Rewrite the rows from the line with "Screen dimensions: 350x268" to the line with "The height and width of the screenshot is (454, 811)." as a numbered list, omitting any blank lines.

*-*-*

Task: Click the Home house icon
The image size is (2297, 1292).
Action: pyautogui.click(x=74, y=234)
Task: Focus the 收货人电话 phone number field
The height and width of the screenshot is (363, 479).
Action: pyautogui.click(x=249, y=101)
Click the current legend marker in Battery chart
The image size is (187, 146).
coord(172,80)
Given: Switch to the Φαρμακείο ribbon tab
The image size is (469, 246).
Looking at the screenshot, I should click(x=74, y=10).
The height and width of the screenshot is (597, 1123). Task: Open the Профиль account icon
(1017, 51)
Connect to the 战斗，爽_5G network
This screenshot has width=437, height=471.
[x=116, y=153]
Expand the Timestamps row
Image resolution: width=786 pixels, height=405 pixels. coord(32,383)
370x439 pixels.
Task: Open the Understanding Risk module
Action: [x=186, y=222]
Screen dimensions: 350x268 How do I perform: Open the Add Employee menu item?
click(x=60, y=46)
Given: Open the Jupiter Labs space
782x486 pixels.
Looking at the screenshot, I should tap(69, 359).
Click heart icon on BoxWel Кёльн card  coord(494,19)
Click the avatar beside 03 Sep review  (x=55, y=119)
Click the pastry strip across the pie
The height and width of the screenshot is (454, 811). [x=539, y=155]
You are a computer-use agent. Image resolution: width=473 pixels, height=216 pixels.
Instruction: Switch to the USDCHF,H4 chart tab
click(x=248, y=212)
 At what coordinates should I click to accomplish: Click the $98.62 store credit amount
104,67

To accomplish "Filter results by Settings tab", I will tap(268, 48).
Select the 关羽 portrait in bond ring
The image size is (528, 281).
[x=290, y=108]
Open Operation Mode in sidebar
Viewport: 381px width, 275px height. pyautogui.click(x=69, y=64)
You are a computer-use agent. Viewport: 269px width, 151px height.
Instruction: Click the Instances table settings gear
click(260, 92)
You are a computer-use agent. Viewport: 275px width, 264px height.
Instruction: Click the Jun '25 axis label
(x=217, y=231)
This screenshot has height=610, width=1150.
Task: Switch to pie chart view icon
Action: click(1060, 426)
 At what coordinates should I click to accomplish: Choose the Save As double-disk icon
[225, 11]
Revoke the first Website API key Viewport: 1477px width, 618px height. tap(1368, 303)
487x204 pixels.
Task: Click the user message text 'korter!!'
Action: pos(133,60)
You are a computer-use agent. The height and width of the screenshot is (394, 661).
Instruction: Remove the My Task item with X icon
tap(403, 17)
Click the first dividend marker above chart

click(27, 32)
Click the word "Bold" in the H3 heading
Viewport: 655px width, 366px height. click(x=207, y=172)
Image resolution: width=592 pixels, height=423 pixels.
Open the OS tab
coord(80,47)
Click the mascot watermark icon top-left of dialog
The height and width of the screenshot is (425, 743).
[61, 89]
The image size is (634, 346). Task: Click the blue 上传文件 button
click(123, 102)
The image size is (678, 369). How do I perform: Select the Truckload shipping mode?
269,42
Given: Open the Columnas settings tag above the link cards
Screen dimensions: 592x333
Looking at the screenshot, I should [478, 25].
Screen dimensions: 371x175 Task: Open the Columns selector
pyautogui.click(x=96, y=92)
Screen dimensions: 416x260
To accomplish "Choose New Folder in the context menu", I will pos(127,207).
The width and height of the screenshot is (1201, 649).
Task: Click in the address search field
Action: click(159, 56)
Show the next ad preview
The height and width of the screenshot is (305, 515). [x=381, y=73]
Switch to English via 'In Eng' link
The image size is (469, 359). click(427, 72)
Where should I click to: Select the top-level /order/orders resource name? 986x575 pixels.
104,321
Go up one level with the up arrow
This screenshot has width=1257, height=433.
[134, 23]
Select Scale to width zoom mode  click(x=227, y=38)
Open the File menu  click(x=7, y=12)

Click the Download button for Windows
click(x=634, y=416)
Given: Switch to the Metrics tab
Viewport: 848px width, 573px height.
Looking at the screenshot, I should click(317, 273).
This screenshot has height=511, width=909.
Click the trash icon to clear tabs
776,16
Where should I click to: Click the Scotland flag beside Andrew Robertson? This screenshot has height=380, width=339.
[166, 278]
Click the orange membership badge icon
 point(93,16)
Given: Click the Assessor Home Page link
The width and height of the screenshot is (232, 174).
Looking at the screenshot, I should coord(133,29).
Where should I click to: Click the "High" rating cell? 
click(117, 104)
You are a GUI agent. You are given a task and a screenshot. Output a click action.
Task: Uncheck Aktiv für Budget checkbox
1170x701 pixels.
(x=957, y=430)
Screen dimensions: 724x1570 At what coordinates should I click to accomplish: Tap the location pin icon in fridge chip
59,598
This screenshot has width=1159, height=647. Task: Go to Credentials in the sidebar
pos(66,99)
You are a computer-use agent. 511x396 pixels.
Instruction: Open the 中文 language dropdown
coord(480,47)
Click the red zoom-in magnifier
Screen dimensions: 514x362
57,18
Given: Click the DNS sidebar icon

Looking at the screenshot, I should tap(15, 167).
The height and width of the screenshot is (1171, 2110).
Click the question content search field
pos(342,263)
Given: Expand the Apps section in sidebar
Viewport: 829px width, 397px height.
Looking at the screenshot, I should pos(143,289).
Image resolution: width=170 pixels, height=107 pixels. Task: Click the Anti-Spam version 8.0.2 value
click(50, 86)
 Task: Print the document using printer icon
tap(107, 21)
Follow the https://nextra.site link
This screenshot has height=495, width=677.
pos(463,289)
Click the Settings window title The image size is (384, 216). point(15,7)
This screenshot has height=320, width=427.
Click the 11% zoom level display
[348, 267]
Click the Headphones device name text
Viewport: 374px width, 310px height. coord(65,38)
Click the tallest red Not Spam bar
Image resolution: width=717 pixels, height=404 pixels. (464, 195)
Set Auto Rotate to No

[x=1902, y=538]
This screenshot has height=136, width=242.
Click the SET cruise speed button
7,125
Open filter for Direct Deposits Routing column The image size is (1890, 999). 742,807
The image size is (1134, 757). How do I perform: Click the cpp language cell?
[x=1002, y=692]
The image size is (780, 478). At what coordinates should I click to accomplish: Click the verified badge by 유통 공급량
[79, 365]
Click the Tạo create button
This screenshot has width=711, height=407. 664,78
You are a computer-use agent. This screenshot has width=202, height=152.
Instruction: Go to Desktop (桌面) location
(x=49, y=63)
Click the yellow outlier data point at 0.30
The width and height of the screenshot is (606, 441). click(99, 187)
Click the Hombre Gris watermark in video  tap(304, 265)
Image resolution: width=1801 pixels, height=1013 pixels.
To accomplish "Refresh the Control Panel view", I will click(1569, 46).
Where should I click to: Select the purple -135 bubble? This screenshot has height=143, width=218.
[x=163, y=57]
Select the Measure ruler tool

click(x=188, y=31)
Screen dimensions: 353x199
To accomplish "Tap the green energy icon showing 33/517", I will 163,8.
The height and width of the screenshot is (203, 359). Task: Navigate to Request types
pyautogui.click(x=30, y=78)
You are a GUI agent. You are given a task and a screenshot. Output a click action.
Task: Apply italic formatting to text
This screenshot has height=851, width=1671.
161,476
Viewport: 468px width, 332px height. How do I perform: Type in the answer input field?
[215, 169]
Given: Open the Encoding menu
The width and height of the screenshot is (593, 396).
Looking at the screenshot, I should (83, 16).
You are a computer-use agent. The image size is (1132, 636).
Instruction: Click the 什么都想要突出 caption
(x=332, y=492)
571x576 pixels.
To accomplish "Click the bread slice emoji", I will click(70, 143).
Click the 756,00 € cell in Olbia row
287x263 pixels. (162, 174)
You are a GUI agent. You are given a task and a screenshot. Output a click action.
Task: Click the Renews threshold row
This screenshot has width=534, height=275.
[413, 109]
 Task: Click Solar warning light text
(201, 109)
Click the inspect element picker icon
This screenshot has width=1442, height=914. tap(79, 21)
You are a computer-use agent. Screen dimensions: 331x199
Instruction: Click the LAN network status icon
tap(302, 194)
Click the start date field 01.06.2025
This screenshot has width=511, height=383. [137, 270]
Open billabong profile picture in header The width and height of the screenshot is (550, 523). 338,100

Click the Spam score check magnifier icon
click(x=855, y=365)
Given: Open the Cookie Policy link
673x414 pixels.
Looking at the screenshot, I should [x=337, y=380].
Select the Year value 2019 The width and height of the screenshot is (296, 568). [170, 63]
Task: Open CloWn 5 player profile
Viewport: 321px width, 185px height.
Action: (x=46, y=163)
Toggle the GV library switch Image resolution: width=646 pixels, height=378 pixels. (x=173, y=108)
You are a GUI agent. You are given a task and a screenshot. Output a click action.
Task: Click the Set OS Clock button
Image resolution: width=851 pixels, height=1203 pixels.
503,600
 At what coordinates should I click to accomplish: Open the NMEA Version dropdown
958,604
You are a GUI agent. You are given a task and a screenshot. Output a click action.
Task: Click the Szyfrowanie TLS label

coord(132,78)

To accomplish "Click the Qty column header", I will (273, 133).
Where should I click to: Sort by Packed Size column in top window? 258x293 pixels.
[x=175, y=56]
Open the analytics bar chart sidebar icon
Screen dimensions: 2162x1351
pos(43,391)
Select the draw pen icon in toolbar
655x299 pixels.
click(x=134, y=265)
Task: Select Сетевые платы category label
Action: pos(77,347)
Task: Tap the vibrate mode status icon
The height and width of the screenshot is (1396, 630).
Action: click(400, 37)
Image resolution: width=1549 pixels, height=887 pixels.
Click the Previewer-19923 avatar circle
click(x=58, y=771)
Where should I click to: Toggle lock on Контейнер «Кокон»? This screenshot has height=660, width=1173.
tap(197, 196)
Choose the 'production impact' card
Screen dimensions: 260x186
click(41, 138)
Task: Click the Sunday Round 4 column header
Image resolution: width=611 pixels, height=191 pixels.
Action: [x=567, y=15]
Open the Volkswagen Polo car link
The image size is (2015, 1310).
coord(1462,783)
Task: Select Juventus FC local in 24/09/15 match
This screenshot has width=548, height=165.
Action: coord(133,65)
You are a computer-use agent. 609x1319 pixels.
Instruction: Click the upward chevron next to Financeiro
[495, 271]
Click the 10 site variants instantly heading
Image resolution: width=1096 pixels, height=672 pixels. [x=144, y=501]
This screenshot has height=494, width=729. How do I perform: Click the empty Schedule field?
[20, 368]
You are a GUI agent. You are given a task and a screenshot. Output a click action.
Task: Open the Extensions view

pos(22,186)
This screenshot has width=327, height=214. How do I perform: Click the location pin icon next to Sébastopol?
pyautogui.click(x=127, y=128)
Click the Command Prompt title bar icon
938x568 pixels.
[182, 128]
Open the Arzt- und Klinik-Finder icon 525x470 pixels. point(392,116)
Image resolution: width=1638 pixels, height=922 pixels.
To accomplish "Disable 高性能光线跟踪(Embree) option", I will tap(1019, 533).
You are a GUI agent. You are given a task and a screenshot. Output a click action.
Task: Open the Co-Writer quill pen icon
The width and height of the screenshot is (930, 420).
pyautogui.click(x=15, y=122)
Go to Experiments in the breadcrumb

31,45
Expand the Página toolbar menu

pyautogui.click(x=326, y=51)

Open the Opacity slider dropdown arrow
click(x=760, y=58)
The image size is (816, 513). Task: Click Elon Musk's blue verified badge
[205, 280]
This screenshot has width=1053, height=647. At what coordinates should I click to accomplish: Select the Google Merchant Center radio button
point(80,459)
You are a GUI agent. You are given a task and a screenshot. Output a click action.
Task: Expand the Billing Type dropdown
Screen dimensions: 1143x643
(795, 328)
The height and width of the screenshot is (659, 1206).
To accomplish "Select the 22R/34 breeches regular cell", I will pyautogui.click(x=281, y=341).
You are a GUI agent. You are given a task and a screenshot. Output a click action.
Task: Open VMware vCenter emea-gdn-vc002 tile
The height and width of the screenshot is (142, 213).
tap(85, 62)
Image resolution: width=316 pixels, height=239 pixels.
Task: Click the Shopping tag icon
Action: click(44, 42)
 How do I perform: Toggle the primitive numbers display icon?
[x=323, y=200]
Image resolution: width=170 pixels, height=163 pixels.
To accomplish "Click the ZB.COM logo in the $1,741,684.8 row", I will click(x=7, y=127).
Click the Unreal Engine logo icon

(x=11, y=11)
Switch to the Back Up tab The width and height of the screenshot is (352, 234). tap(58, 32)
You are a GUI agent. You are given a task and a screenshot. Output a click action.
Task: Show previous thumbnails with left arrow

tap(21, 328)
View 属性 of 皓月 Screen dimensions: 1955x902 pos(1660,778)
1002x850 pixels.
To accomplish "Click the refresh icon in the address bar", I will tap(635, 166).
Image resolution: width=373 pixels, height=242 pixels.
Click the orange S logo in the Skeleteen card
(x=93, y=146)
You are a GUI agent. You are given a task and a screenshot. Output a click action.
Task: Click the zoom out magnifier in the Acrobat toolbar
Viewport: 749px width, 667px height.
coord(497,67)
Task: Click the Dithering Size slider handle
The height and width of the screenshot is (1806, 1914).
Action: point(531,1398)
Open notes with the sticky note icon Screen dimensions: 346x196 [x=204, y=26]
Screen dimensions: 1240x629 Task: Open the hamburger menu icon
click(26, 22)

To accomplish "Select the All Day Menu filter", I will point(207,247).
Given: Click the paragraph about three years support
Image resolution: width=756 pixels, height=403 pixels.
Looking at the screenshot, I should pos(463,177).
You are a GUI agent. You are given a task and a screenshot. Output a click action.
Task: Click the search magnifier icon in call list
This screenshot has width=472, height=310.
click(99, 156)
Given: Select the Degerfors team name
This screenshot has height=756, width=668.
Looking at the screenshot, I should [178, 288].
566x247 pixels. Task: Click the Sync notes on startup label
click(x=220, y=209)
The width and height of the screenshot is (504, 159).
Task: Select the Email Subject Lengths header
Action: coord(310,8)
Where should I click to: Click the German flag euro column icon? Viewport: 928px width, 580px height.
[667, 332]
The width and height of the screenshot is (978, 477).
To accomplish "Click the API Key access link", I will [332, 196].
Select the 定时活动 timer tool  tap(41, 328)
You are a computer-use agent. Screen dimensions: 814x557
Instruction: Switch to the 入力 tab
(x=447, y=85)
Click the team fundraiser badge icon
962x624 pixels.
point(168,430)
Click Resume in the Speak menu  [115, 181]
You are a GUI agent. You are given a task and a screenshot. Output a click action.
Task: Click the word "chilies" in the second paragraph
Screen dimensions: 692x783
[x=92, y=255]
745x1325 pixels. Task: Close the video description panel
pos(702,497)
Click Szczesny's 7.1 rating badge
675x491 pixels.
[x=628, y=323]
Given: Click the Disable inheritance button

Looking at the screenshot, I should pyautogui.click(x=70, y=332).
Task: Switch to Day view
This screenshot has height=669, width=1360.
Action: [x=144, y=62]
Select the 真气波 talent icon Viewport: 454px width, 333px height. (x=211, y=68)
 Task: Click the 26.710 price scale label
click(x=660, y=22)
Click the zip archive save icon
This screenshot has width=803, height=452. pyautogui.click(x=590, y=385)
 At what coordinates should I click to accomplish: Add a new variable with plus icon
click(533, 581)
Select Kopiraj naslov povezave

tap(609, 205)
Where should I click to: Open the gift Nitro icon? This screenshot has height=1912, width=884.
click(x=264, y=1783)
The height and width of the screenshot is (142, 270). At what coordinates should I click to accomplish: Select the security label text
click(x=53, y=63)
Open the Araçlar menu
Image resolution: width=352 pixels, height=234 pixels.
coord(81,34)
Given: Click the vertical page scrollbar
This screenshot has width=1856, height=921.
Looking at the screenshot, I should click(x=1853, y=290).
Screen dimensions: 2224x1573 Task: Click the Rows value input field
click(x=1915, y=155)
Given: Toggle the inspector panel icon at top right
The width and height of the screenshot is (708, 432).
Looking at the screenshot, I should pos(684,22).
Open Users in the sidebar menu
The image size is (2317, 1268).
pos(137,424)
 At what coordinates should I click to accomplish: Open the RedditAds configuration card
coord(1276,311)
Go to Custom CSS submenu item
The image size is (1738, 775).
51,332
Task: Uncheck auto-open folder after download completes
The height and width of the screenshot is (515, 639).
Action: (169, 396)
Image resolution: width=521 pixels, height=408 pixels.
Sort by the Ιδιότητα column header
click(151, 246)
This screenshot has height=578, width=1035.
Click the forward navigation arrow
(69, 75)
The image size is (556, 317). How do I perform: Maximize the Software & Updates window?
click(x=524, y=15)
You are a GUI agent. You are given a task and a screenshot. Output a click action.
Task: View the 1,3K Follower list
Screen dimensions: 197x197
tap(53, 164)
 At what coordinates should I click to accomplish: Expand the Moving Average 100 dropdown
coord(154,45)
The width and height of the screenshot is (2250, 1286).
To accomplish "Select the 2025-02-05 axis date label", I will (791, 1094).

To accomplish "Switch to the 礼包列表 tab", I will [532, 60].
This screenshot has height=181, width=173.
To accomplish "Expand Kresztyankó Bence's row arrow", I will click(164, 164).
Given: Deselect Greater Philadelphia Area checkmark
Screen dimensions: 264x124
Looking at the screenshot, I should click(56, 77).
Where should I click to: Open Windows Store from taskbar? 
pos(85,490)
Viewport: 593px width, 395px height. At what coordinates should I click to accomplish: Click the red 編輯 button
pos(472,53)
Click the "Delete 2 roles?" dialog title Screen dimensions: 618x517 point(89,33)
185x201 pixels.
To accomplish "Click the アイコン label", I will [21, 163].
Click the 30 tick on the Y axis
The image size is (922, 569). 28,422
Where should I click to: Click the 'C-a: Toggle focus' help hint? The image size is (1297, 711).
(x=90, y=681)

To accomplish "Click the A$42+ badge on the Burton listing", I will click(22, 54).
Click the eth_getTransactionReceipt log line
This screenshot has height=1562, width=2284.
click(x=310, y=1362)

*-*-*

▸ Finished answer:
1. Screen dimensions: 350x268 How do I perform: Open the Add Employee menu item?
2. click(x=60, y=46)
3. Given: Open the Jupiter Labs space
4. 782x486 pixels.
5. Looking at the screenshot, I should tap(69, 359).
6. Click heart icon on BoxWel Кёльн card  coord(494,19)
7. Click the avatar beside 03 Sep review  (x=55, y=119)
8. Click the pastry strip across the pie
9. The height and width of the screenshot is (454, 811). [x=539, y=155]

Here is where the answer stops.